Copy the records below, changing "screenshot" to "image" and leaving all other text the same.

-- START OF DATASET --

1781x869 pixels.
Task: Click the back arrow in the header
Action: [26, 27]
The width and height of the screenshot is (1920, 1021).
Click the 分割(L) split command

-- END OF DATASET --

OUTPUT FOR THIS TASK ::
1781x869 pixels.
Task: Click the back arrow in the header
Action: [26, 27]
The width and height of the image is (1920, 1021).
Click the 分割(L) split command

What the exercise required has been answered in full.